Both of these things I do not have much information about but here is some of the stuff I found...

http://www.t-h-e-n-e-t.com/start_html.htm
This appears to be the site that goes with the film. You can find a trailer on here but they are speaking German so I don't know what they are talking about.
However, after a little searching I think I found what the voice over in the trailer is saying.... I may be wrong though "Pop and Op Art, Mixed Media, Happenings, artists like John Cage, Nam June Paik and Andy Warhol, bands like the Grateful Dead and The Velvet Underground - that was a cocktail of revolt, rock and pop, which fascinated me. The message was: everything is possible, reality is arbitrarily changeable. You are what you want! On closer inspection seemed to me this mix, but only part of a much more complex "meta-system" to be art and which is included with the computer, but much more involved. Initially I was one of at least equal role of art in relation to science and new technologies is assumed. But the more I researched, the more faded, the image of a modern multi-media with the aura of the critical "others". It seemed to me that this art is not noise, but rather amplifier system was, and that long before "from the counter-culture was the culture," as Stewart Brand in "The Net" formulated. So I started more and more for architects and designers of this scientific and technically based "meta-system" to be interested - and for their clients.

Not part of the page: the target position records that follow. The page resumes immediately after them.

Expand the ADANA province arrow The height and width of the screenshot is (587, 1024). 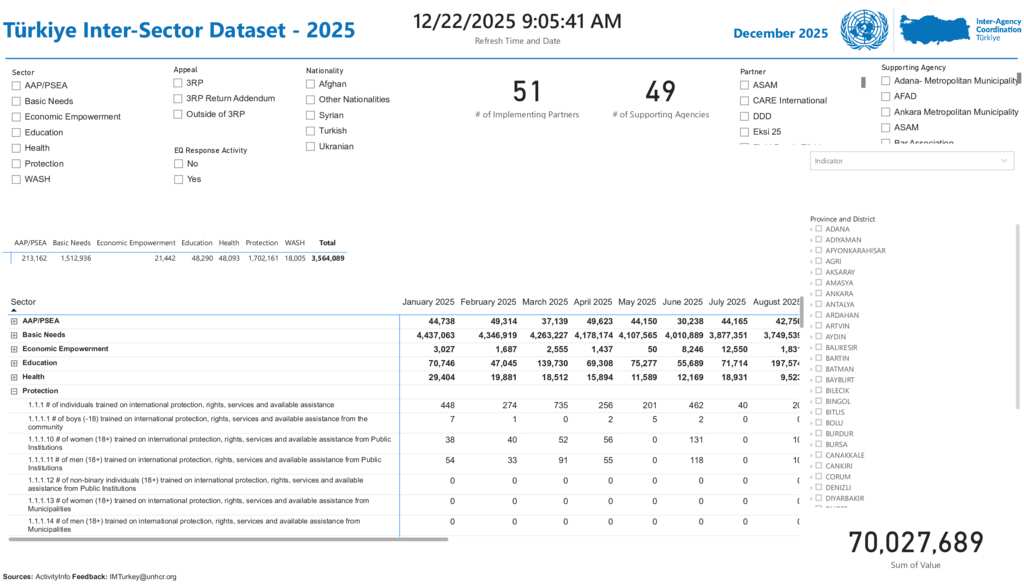811,229
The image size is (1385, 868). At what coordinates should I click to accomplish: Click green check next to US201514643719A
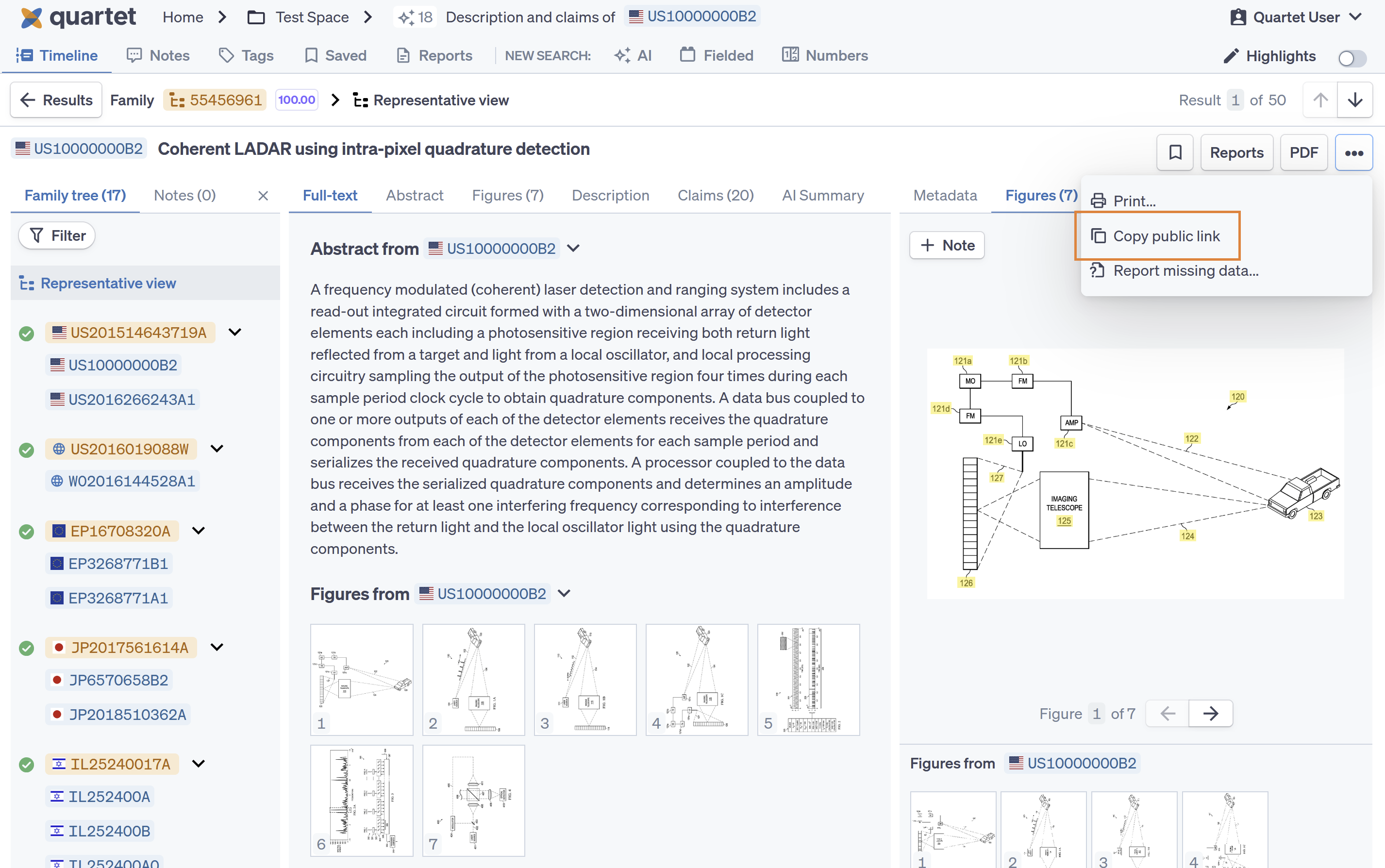[26, 333]
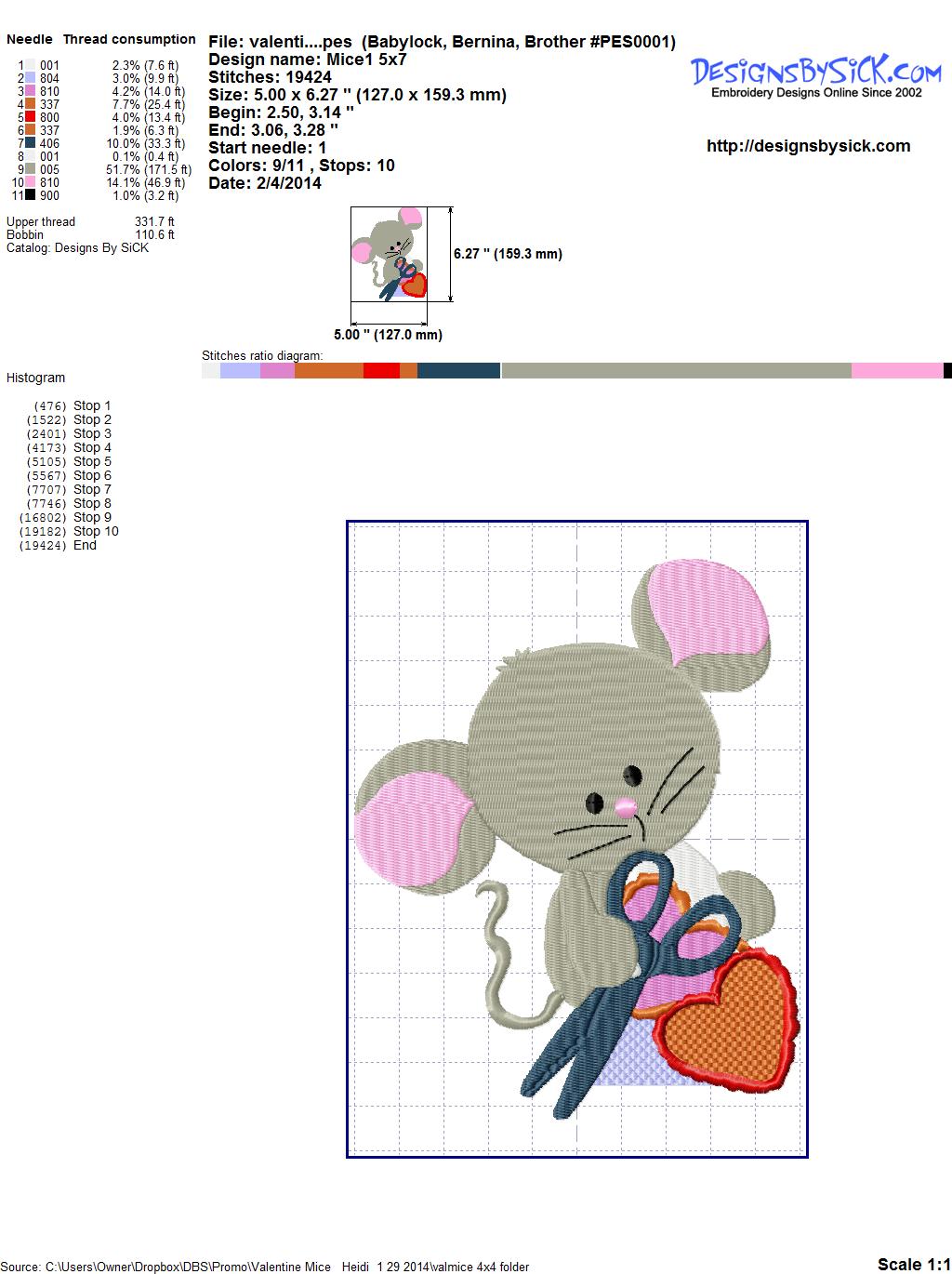This screenshot has width=952, height=1274.
Task: Open the http://designsbysick.com link
Action: 808,146

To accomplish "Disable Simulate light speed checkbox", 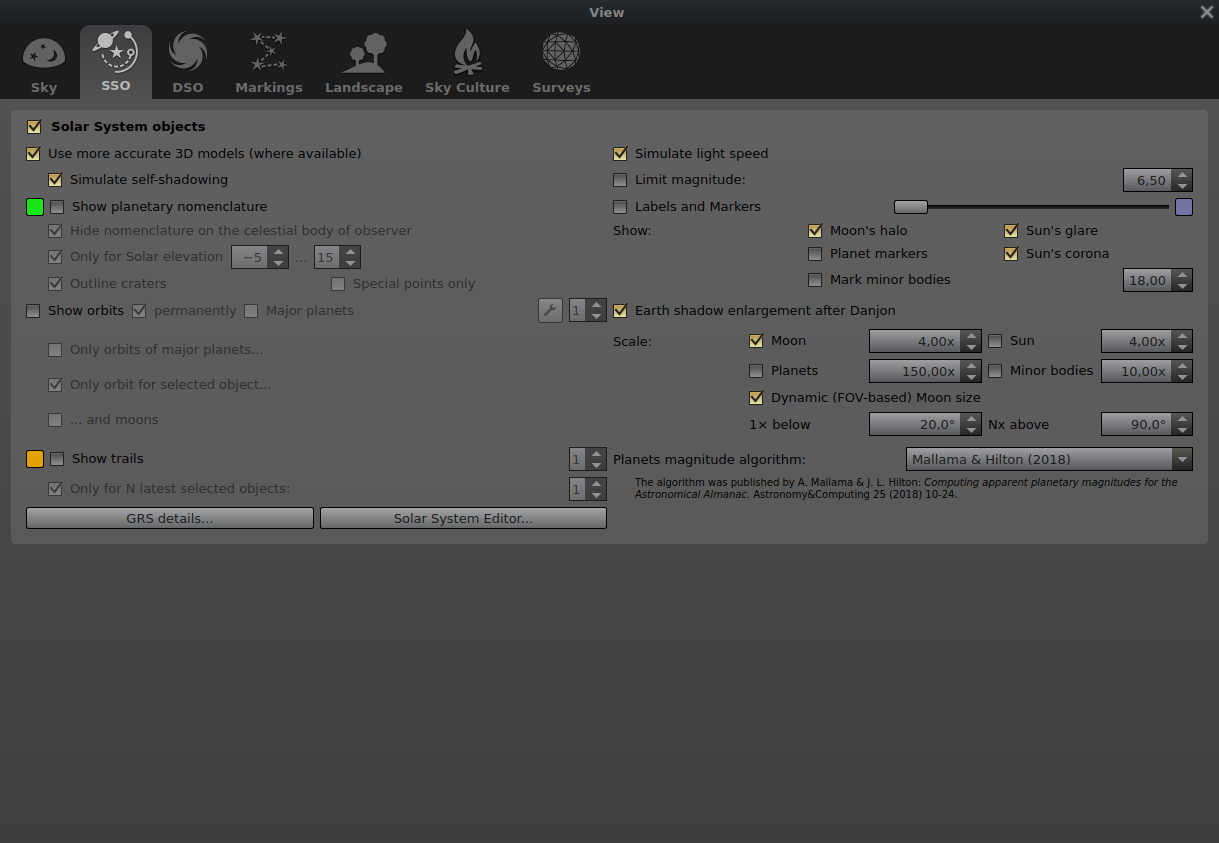I will (620, 154).
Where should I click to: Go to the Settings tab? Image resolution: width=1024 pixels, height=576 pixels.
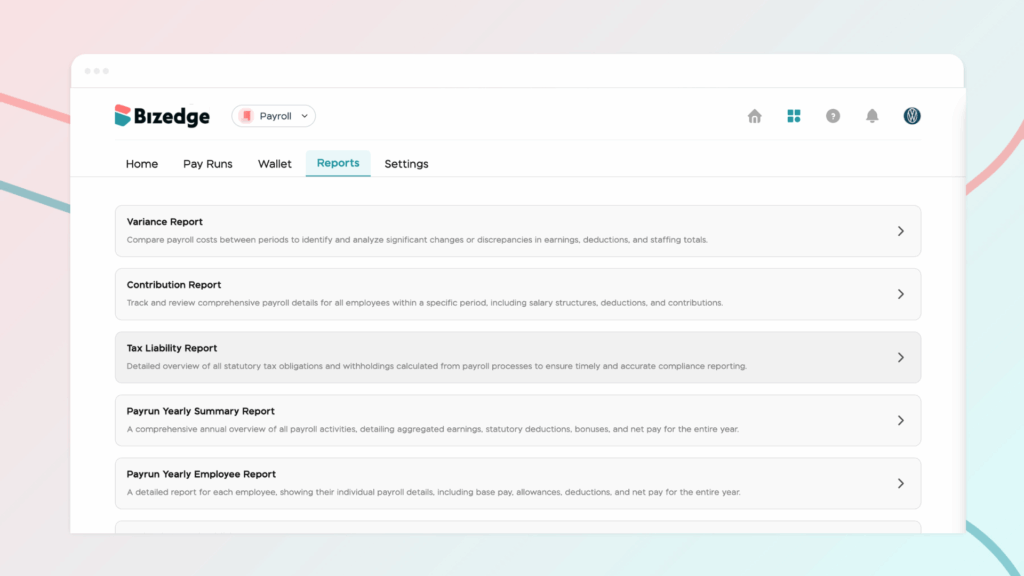(x=406, y=164)
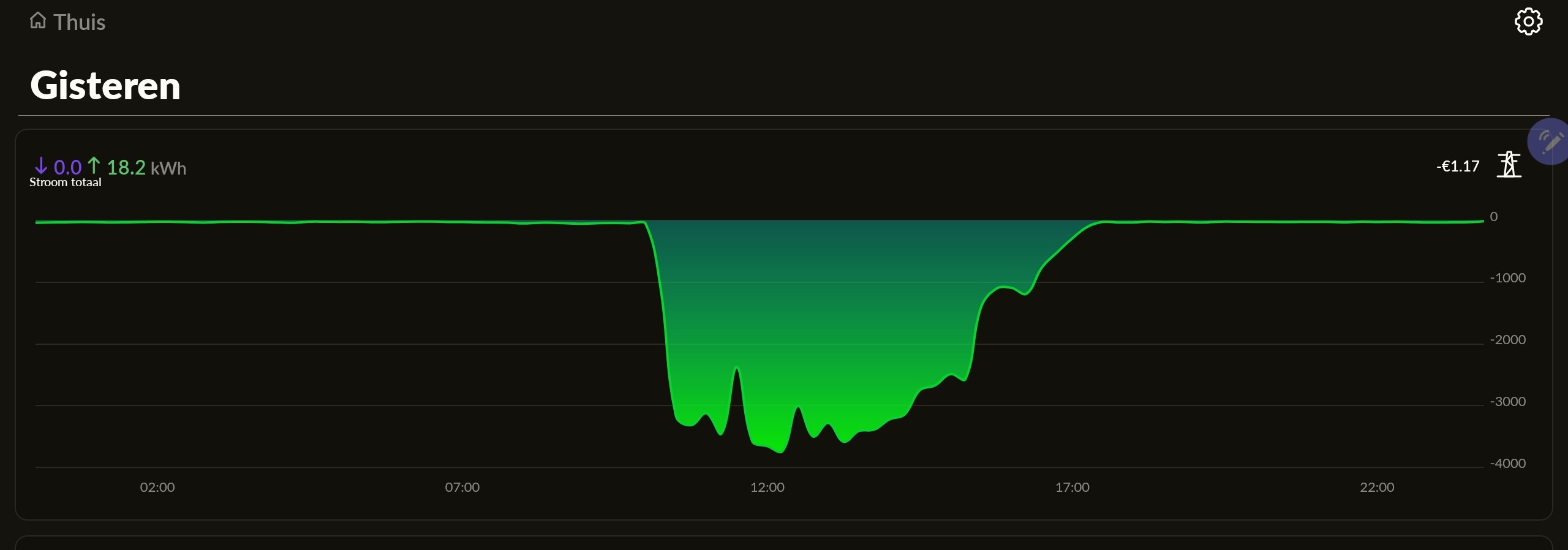Click the 0.0 imported energy value
Image resolution: width=1568 pixels, height=550 pixels.
pyautogui.click(x=67, y=167)
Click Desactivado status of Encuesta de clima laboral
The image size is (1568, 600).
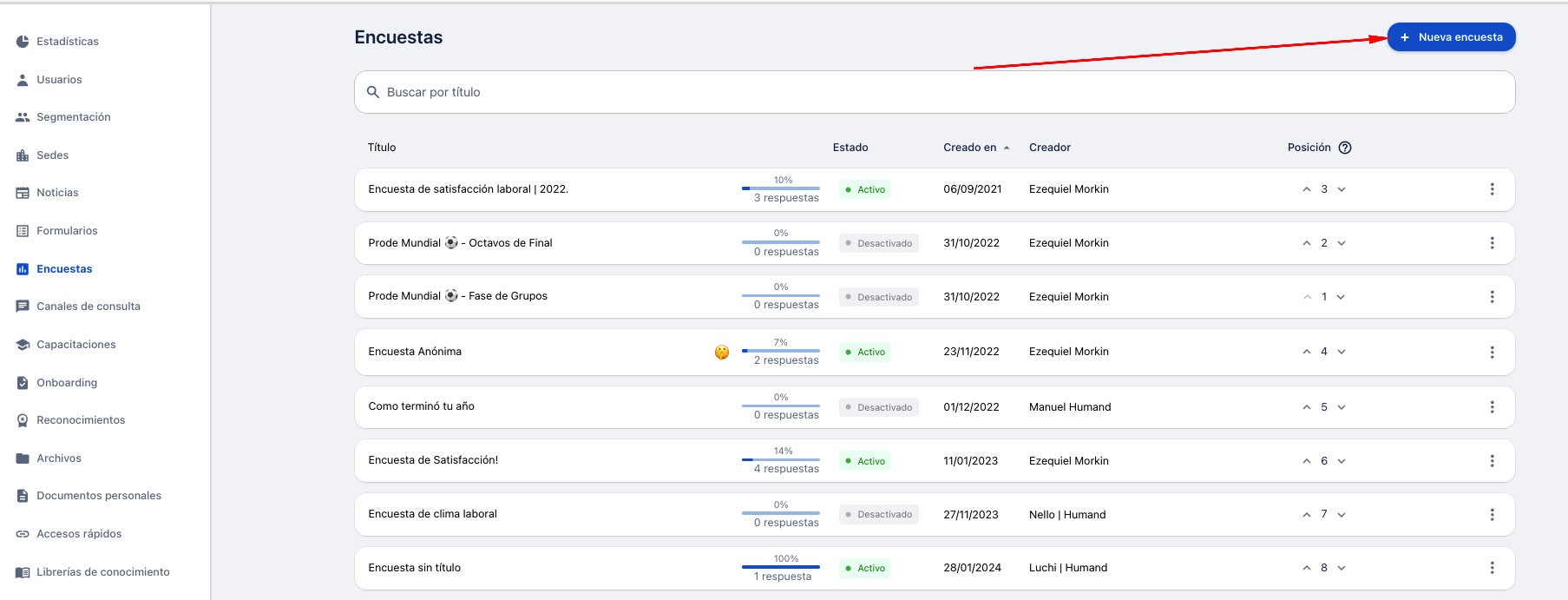(x=878, y=515)
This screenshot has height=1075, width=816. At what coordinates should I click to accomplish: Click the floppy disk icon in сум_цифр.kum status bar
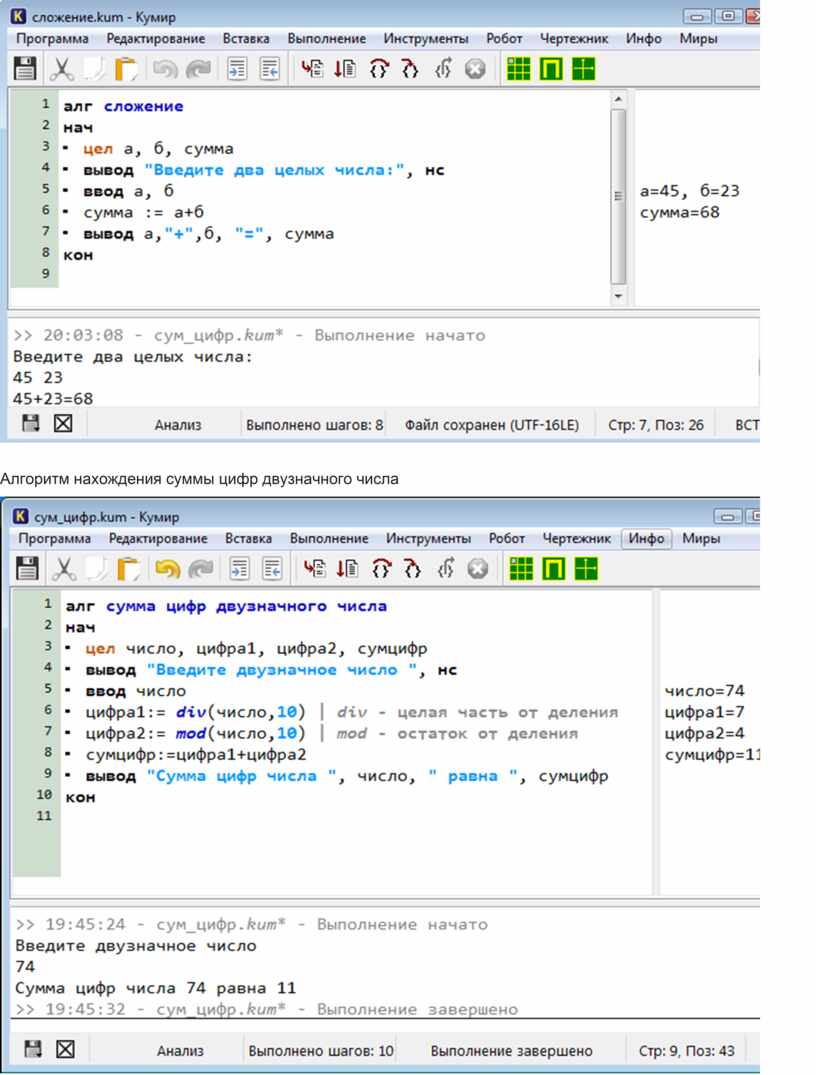pos(33,1050)
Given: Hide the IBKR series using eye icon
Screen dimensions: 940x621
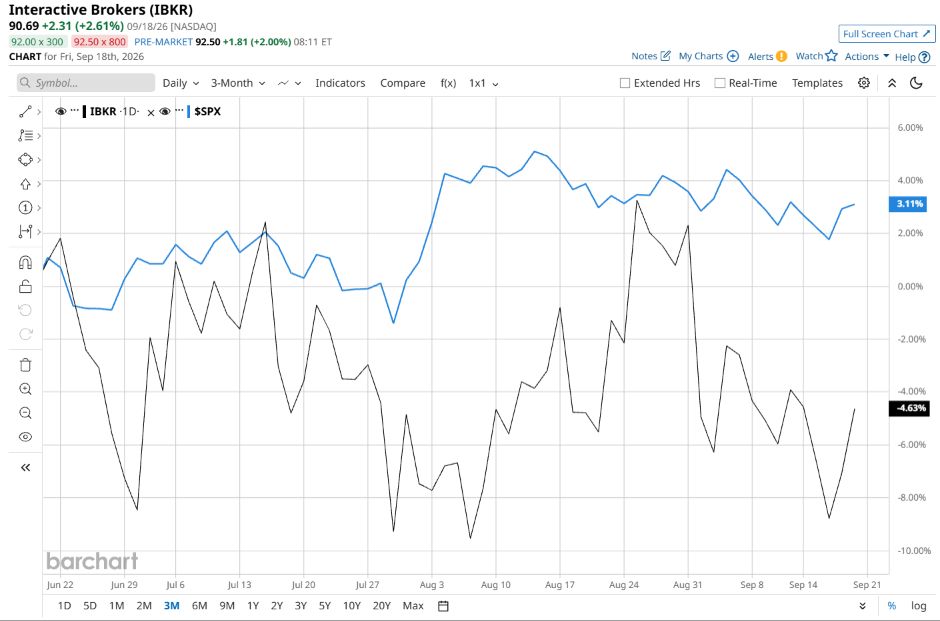Looking at the screenshot, I should click(x=61, y=111).
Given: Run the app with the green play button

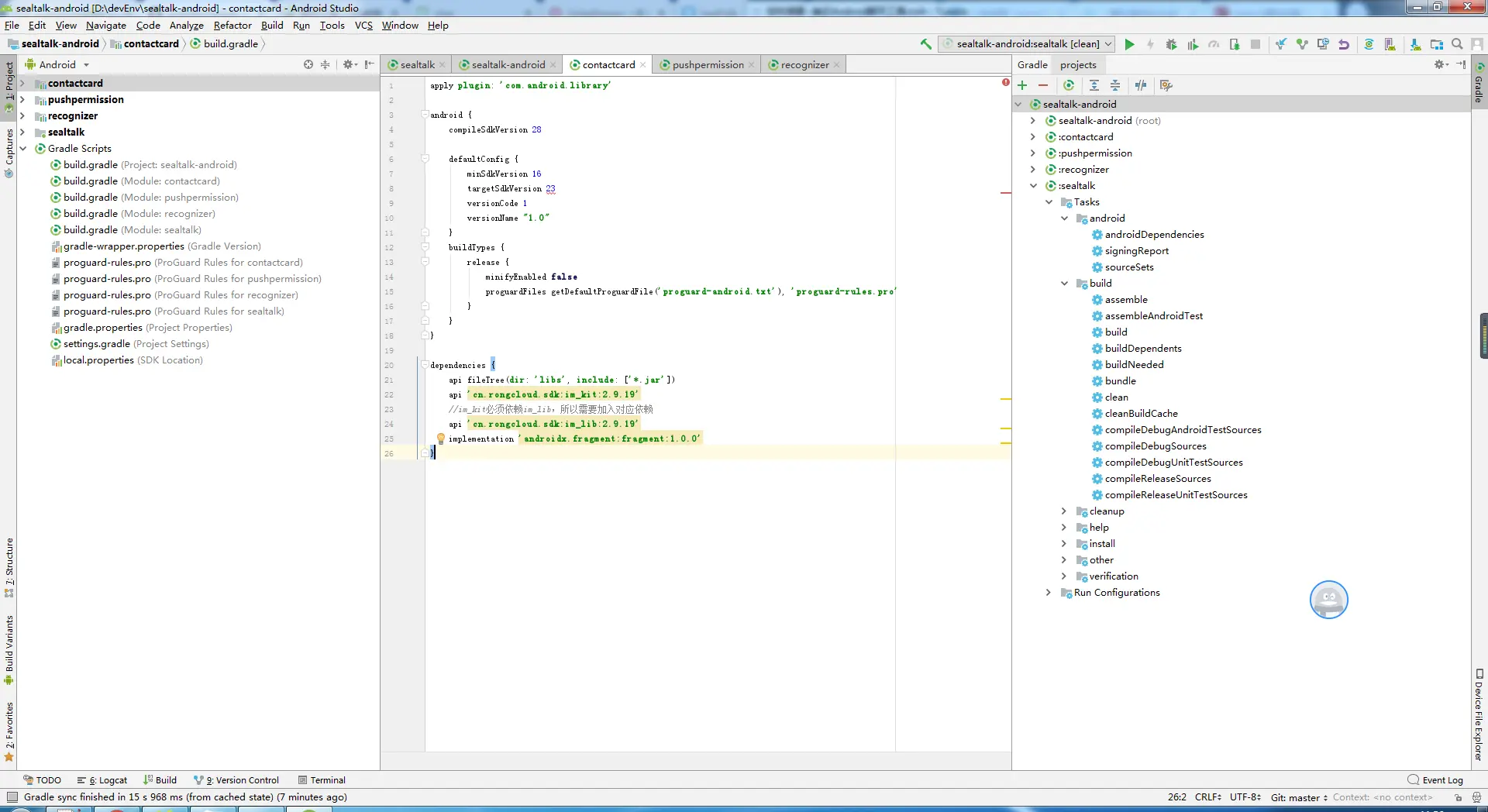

My research led me to the beginnings of cybernetics, systems theory, bionics, the parallel computing, artificial intelligence, the construction of computers and the constructivism than thought. Soon I came to the legendary Macy conferences, where from 1946 to 195
3 elite scientists, science managers and officials of various U.S. agencies (sometimes even the CIA) participated, and the ground for a symbolic world as an "open system" developed. In retrospect appear Macy Conferences as the place where "a theory Does the enforcement could be observed."
THANKS GOOGLE TRANSLATE!
You can also find a short interview with Jack Burnham on here.

http://www.projektklasse.de/html/personen/lehrende.html
This has a few images of the "Seek" replica. But not much information on the actual replica.

























An image from "seek" replica.
http://www.coma-berlin.com/exhibitions/dammbeck/pics/Maus%201.jpg


Nicholas Negroponte

Interesting guy... here is a sexy picture of him.

Founder of M.I.T and also the founder of One Laptop Per Child (OLPC). http://www.laptop.org/en/

I feel a bit YUCK about this whole OLPC thing. I am torn between whether I think it is a good or bad thing.
Is it just a sugar coated sheep's dropping made to look like a crispy M&M?
When you go to the website you are greeted with pictures of happy children in developing countries with their lovely green laptops.
The question you ask yourself is, do these children actually need fancy laptops or do they need clean water and sufficient health care? Is Negroponte trying to convince us that a laptop is just as much of a need as clean water.....?
Mmmmm not so sexy after all Negroponte.